Johnny shook his head and slumped onto their tatty sofa, a hand steepled over his forehead like he was thinking. “Just…” He let out a breath. “I’m going for a shower. Just don’t do anything impulsive until I come back, alright?”

Taylor nodded dumbly, watching as Johnny drifted towards the stairs. He looked at William again, then towards the back door. “Why is my bedding on the washing line?” he said, kicking off his flipflops as he walked towards the window. “And is that a hole in my pillowcase?”

Taylor flushed, grabbing his shoulders and leading him back towards the stairs. “That is also a long story, but not one I can tell you right now.”

“Taylor, what’re you—”

“Not now,” he said, eyeing the dried blood still clinging to the spirals of Johnny’s hair. “Just shower. You smell like shit.”

Johnny frowned, holding up his injured arm. “Difficult to wash with this fucking thing.”

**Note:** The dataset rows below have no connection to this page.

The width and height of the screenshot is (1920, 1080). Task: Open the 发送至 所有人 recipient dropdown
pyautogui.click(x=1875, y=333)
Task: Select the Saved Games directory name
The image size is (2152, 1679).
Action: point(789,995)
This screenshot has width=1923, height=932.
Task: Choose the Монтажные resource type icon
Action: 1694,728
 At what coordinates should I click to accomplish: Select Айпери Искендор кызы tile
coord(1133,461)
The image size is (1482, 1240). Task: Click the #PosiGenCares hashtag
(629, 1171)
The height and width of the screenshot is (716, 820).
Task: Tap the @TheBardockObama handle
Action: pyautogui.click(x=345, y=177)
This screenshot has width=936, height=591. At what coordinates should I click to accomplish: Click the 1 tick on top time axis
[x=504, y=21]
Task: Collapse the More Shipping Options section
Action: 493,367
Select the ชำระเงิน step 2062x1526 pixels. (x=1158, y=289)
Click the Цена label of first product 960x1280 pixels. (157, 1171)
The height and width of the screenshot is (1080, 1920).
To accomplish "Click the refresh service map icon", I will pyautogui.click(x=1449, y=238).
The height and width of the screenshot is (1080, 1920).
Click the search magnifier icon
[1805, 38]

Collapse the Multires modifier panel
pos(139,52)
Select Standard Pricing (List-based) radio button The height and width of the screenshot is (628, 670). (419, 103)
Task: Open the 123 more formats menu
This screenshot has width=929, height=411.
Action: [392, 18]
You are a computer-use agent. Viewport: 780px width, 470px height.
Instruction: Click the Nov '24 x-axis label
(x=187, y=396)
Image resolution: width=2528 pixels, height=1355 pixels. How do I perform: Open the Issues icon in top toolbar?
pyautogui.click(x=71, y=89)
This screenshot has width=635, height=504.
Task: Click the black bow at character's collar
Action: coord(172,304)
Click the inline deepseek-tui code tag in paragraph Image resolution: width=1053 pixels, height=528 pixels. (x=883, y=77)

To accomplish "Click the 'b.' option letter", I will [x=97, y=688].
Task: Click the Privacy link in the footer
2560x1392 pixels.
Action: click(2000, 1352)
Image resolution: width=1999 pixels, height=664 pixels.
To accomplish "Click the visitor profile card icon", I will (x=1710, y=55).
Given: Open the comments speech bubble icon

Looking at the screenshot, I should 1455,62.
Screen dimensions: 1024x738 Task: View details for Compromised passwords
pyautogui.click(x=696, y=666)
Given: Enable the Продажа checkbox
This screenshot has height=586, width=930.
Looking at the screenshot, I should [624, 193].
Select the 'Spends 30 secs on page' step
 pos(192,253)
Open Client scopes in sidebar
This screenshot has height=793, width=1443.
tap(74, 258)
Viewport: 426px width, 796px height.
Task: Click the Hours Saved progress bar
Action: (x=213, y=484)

Taylor was about to ask if he needed help, but the simmering anger in Johnny’s eyes made him reconsider. He let Johnny go and slumped into the seat next to William.

“You’re usually the mardy one,” William said, jamming a spoonful of cereal into his mouth.

Taylor huffed out a humourless laugh. “Yeah. Who knew getting beaten up could put a pisser on someone’s mood.”